Requirement –
Copy the rows verbatim, starting at the line that contains "The height and width of the screenshot is (621, 1080)." and stopping after the line that contains "Action: 673,139".

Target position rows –

## START

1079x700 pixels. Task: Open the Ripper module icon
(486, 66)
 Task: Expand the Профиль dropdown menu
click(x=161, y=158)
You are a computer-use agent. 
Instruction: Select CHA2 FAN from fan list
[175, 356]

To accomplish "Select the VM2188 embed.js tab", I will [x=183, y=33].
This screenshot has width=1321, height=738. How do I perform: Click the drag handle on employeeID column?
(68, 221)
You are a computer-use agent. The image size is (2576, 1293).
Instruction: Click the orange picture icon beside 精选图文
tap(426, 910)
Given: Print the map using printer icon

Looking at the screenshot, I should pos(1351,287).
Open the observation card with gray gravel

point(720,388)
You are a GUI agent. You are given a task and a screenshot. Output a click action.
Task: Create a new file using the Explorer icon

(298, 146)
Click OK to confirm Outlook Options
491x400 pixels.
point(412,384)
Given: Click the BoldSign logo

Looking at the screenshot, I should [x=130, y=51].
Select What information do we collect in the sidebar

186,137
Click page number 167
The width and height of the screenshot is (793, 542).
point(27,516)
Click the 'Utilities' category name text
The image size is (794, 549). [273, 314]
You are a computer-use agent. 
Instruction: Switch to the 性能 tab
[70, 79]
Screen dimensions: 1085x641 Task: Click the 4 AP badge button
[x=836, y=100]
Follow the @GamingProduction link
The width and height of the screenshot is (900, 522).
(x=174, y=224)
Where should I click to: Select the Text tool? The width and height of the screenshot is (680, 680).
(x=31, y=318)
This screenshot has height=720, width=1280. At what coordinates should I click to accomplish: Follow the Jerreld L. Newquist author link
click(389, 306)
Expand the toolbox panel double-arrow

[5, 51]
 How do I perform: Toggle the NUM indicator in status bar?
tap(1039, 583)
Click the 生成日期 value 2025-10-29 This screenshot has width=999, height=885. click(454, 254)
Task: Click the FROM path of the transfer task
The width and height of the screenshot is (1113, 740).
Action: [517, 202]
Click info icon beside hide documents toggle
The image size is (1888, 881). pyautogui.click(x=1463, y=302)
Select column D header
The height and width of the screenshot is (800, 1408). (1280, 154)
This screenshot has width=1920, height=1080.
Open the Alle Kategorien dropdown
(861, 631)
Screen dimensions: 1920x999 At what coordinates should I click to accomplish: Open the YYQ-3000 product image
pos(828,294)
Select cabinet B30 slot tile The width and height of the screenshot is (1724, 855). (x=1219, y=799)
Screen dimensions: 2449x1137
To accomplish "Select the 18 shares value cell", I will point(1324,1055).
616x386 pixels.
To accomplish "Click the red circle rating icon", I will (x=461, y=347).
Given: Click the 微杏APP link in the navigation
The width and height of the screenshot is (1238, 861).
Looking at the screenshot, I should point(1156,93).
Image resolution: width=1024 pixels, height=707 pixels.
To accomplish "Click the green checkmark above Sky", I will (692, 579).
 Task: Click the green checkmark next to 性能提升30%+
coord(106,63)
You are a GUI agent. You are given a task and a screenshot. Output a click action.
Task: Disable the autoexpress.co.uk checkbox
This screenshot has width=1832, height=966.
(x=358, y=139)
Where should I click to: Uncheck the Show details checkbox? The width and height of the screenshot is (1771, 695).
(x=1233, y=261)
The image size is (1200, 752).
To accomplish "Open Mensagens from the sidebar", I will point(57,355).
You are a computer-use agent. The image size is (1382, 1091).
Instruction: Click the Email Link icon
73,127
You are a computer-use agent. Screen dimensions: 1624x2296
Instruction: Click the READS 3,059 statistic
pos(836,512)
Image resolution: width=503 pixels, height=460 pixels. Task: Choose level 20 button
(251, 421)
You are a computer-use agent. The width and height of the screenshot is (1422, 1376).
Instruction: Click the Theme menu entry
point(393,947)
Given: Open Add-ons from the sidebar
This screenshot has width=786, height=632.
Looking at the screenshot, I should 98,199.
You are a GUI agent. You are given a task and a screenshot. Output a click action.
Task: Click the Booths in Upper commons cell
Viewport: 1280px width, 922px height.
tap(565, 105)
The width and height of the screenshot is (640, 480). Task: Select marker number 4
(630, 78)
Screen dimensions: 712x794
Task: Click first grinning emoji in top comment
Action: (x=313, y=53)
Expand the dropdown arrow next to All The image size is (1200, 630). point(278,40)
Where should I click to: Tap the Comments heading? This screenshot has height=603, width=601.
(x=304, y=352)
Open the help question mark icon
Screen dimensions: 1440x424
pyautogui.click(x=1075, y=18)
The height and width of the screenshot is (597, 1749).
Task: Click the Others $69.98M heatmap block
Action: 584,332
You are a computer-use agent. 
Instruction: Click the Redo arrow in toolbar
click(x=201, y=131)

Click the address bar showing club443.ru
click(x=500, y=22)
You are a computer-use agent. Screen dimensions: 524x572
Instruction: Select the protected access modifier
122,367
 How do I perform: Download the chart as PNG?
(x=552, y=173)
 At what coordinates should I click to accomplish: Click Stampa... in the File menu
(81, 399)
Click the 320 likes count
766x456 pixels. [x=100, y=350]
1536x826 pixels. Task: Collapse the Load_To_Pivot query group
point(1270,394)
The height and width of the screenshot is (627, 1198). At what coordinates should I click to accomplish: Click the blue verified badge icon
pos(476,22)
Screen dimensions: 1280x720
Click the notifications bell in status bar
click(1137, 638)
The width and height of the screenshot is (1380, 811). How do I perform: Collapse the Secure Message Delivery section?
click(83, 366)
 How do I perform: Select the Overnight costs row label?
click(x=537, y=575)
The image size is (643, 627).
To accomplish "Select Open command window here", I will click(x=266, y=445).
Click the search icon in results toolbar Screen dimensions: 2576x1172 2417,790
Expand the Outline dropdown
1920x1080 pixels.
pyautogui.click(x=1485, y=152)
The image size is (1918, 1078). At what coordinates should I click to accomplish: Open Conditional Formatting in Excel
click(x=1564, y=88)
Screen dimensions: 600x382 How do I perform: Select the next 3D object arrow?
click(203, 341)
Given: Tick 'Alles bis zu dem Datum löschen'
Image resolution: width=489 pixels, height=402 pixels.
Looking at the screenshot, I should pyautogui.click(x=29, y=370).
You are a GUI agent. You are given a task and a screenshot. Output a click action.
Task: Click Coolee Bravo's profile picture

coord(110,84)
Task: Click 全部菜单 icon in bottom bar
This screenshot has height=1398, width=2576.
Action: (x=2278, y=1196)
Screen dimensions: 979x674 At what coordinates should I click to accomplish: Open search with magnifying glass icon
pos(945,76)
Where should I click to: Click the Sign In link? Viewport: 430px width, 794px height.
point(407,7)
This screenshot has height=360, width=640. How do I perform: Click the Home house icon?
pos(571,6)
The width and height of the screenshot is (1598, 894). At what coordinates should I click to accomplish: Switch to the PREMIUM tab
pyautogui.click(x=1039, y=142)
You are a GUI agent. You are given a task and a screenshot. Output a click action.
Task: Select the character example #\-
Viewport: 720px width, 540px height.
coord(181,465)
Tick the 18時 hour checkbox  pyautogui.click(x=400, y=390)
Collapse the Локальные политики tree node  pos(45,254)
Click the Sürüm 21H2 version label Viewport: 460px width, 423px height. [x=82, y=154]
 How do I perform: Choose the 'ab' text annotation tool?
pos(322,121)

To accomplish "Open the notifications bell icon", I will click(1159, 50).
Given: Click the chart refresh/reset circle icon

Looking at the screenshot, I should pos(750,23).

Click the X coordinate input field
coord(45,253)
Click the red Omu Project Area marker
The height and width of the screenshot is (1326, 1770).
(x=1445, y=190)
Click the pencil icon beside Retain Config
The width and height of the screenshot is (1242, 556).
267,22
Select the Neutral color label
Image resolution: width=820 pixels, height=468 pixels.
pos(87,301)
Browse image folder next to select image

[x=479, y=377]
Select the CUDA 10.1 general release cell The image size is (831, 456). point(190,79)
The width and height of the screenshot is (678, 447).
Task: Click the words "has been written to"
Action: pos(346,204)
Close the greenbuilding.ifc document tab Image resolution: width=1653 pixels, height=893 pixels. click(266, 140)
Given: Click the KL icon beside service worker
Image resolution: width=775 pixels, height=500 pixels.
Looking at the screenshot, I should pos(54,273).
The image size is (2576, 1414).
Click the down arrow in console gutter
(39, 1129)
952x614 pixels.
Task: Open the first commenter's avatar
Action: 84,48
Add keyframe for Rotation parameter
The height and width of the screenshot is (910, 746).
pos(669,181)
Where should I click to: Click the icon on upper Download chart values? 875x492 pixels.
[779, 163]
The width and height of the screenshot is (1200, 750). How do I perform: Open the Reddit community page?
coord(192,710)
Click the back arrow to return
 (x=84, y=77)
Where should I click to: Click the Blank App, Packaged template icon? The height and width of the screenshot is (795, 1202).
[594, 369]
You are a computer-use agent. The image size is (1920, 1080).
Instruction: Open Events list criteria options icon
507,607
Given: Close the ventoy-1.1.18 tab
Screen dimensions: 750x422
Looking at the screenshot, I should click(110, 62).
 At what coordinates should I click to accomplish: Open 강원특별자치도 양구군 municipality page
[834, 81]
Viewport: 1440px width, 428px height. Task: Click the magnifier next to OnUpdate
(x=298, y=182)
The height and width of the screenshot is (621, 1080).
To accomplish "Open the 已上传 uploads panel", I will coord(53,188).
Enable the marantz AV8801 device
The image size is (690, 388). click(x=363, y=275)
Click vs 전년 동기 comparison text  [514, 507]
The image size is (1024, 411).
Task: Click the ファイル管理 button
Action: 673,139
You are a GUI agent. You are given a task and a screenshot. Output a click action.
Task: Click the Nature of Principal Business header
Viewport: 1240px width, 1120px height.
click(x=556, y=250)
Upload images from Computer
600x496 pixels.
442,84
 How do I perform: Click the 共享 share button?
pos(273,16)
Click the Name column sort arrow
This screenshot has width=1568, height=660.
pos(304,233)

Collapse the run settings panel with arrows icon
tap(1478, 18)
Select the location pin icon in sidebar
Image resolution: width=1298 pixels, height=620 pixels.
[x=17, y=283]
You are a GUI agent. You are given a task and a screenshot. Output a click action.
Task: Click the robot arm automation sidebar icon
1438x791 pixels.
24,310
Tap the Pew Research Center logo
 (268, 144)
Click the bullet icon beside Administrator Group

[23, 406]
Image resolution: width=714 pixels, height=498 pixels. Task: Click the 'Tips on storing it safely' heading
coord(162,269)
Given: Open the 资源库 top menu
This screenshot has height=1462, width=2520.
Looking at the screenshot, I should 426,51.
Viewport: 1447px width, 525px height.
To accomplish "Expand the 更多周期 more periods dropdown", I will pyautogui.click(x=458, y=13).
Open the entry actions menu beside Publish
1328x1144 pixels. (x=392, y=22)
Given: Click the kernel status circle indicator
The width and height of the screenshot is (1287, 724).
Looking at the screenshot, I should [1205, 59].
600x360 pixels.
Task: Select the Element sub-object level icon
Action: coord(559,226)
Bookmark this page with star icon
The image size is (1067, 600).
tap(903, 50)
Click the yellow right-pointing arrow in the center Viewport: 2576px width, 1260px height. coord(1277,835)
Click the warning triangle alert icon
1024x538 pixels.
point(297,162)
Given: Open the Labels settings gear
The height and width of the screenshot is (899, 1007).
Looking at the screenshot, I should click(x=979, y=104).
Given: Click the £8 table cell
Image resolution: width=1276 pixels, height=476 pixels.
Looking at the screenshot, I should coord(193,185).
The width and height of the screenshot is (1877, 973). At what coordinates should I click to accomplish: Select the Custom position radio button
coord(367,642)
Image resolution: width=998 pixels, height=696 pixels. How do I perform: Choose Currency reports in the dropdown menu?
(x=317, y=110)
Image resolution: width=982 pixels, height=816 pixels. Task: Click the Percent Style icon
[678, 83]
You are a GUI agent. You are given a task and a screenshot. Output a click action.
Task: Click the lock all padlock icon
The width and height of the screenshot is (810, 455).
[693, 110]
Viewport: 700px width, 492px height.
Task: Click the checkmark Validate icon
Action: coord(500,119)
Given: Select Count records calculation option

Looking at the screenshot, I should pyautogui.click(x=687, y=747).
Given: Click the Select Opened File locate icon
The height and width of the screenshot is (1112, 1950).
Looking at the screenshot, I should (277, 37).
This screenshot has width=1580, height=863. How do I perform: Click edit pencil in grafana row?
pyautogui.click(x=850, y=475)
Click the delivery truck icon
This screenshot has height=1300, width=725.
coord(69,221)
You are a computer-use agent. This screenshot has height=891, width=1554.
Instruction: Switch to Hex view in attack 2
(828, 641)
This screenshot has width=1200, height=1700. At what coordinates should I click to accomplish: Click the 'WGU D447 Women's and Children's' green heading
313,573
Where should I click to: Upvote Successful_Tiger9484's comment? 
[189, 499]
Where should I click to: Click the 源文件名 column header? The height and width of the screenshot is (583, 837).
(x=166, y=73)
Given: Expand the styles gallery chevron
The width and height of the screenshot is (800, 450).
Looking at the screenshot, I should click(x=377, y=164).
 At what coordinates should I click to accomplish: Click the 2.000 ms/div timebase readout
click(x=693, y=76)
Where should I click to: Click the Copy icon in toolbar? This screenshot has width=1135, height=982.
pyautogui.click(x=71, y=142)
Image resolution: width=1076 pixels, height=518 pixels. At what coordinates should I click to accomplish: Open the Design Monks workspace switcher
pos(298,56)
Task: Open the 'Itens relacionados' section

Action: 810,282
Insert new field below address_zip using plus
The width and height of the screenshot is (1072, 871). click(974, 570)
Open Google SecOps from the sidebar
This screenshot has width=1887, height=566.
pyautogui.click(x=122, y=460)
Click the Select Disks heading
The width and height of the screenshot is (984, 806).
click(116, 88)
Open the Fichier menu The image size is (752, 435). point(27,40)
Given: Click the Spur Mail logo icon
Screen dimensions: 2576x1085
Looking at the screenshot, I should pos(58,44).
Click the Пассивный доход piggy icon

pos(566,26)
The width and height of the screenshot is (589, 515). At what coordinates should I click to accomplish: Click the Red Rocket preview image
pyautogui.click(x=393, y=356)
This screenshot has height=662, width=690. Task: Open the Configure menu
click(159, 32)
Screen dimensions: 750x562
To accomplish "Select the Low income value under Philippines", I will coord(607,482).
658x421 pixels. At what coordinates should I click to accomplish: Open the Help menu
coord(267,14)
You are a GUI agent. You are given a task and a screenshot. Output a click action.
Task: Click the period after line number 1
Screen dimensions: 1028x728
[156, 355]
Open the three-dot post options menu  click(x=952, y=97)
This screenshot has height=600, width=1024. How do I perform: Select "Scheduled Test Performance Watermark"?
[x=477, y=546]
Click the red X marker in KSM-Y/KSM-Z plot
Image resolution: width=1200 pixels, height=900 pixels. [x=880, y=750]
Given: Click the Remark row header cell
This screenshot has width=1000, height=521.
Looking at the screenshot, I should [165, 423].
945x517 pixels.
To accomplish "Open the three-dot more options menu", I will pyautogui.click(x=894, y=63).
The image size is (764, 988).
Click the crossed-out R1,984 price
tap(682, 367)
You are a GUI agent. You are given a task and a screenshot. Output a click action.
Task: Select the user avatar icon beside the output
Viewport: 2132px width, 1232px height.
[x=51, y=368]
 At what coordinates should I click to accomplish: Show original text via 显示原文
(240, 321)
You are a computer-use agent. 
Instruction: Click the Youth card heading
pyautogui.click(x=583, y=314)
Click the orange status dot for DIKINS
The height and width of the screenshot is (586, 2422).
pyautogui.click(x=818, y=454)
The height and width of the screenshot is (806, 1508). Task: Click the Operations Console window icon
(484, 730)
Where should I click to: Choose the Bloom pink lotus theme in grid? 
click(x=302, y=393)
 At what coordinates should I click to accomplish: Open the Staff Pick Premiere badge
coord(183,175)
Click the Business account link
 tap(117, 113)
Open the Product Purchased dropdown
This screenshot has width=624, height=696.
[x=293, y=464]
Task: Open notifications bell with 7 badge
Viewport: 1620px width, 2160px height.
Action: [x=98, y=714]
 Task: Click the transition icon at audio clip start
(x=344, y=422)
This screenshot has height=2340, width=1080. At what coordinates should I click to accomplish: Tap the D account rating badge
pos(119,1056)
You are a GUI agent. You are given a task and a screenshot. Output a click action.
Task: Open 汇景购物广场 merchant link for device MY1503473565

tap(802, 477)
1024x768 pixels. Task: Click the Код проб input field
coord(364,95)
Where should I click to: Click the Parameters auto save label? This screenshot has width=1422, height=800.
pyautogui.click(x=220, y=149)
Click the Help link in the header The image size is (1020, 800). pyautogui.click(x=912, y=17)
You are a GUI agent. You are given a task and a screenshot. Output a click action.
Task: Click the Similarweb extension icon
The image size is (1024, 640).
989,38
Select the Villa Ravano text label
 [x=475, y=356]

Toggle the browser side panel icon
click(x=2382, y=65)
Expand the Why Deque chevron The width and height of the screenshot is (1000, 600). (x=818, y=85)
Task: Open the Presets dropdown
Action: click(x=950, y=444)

## END

Answer –
The height and width of the screenshot is (621, 1080).
To accomplish "Open the 已上传 uploads panel", I will coord(53,188).
Enable the marantz AV8801 device
The image size is (690, 388). click(x=363, y=275)
Click vs 전년 동기 comparison text  [514, 507]
The image size is (1024, 411).
Task: Click the ファイル管理 button
Action: 673,139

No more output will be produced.